Short-term ambient exposures to diesel traffic particles and cardio-respiratory outcomes in those with chronic cardiovascular and pulmonary disease

Sinharay, Rudy January 2017 (has links)
Introduction and Objectives. Pulmonary and cardiovascular responses in healthy volunteers, patients with chronic obstructive pulmonary disease (COPD) or ischaemic heart disease (IHD) were investigated following exposure to the high levels of diesel pollution on London’s Oxford Street. Methods. Using a cross-over design 40 healthy volunteers, 40 patients with COPD and 39 patients with IHD walked along Oxford Street (diesel only traffic) and, on a separate occasion, in Hyde Park (traffic free) for two hours. Cardio-respiratory measurements were performed at baseline and during and after each exposure, alongside personal particulate exposure measurements. Findings. Pulse wave velocity (PWV), a measure of arterial stiffness, increased in healthy subjects 24 hours after Oxford Street exposures started compared to Hyde Park (0.6m/s vs -0.4m/s, co-efficient=0.43, 95% CI 0.25-0.61, p < 0.001).
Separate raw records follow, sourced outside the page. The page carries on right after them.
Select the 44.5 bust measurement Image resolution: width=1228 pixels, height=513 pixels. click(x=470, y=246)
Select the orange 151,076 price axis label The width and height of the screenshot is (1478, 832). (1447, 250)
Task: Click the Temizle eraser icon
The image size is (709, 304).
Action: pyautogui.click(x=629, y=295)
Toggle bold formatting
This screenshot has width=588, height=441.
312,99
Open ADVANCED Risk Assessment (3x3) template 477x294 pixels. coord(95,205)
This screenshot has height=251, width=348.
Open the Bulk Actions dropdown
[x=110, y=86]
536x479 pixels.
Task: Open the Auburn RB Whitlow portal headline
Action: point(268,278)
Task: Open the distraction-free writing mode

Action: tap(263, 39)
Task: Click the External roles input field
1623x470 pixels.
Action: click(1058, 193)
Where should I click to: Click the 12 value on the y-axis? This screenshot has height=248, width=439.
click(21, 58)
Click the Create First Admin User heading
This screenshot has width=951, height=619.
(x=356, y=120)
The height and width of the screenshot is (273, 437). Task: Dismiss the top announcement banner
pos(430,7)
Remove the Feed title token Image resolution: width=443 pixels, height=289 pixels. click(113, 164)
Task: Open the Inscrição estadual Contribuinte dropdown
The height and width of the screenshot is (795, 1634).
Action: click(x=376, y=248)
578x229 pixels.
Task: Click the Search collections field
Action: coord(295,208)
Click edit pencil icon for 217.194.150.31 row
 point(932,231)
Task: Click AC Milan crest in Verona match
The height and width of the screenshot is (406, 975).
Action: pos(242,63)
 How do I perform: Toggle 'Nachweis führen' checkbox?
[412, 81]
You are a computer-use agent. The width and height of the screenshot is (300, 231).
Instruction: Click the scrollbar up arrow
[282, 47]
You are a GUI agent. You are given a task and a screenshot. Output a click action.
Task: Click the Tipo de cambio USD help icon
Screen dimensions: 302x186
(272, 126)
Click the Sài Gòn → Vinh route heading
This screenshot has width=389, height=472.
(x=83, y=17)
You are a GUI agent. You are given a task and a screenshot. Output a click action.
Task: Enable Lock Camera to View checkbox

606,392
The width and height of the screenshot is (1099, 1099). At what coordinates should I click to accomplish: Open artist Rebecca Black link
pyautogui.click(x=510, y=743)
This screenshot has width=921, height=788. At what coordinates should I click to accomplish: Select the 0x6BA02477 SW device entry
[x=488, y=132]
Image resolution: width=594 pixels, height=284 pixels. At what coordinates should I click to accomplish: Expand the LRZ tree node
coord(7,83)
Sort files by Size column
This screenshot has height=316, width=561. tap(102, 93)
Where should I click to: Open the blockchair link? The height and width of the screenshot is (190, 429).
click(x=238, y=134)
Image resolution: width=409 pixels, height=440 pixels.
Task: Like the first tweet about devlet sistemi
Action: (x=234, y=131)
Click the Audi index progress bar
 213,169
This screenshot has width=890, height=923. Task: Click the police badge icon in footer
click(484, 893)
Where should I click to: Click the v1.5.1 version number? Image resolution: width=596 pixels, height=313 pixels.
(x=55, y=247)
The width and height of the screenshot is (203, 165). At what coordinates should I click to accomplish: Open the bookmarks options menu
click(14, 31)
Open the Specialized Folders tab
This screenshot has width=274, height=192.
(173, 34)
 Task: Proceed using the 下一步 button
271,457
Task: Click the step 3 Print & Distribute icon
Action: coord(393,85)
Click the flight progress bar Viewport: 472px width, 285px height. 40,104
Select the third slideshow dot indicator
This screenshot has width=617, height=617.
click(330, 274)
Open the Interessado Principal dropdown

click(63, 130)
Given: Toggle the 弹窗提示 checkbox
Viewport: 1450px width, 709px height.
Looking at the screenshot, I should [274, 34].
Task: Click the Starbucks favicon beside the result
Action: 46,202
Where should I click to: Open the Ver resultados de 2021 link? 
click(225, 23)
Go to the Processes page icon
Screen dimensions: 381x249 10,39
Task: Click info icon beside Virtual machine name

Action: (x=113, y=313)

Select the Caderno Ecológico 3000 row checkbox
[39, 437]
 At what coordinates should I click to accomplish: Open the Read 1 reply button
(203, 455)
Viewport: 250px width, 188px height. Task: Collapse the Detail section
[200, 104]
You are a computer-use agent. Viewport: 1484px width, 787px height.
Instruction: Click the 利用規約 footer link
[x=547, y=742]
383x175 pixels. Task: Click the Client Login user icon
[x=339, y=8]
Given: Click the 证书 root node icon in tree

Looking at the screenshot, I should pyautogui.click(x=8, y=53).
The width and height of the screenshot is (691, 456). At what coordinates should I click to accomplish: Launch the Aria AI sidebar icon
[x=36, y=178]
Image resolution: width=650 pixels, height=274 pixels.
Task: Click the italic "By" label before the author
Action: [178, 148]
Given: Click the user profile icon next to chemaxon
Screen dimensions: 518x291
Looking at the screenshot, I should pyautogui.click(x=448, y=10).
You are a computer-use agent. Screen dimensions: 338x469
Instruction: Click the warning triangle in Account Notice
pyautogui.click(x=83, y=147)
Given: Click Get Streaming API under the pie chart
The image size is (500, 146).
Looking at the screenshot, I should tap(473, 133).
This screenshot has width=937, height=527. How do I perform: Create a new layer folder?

This phenomenon was also seen in COPD subjects 24 hours after exposures started (0.4m/s vs -0.4m/s), with the ‘Oxford Street’ effect statistically significant (co-efficient=0.50, 95% CI 0.33-0.68, p < 0.001). There were no significant changes in PWV seen in the IHD subjects. Healthy volunteers had a 1.6% increase in FEV1 five hours after the start of exposure on Oxford Street, compared to a 7.2% increase in Hyde Park. Similar changes were noted six and 24 hours after the exposure started (co-efficient= -2.13, 95% CI -3.23 to -1.02), p < 0.001). FEV1 in COPD subjects dropped by 2.2% one hour after the exposure started on Oxford Street (co-efficient=-1.36, 95% CI -2.24 to -0.47), p < 0.003). Measurements of impulse oscillometry demonstrated increased airway resistance in subjects with COPD at 5 Hz (R5) of 0.05 kPa/l/s four hours after the exposure started on Oxford Street (co-efficient=-0.03, 95% CI 0.01 to 0.04), p=0.001), and at 20 Hz of 0.02 kPa/l/s 24 hours after exposure (co-efficient=0.017, 95% CI 0.01 to 0.027), p < 0.001). The IHD subjects had significant increases in airways resistance at R5 four hours and 24 hours after the exposure started on Oxford Street (0.07kPa/l/s and 0.01kPa/l/s respectively, co-efficient=0.03, 95% CI 0.01 to -0.06, p=0.015). Conclusions. Vascular dysfunction was observed in all the volunteer groups following exposures on Oxford Street. Volunteers with COPD were observed to have increased airflow obstruction.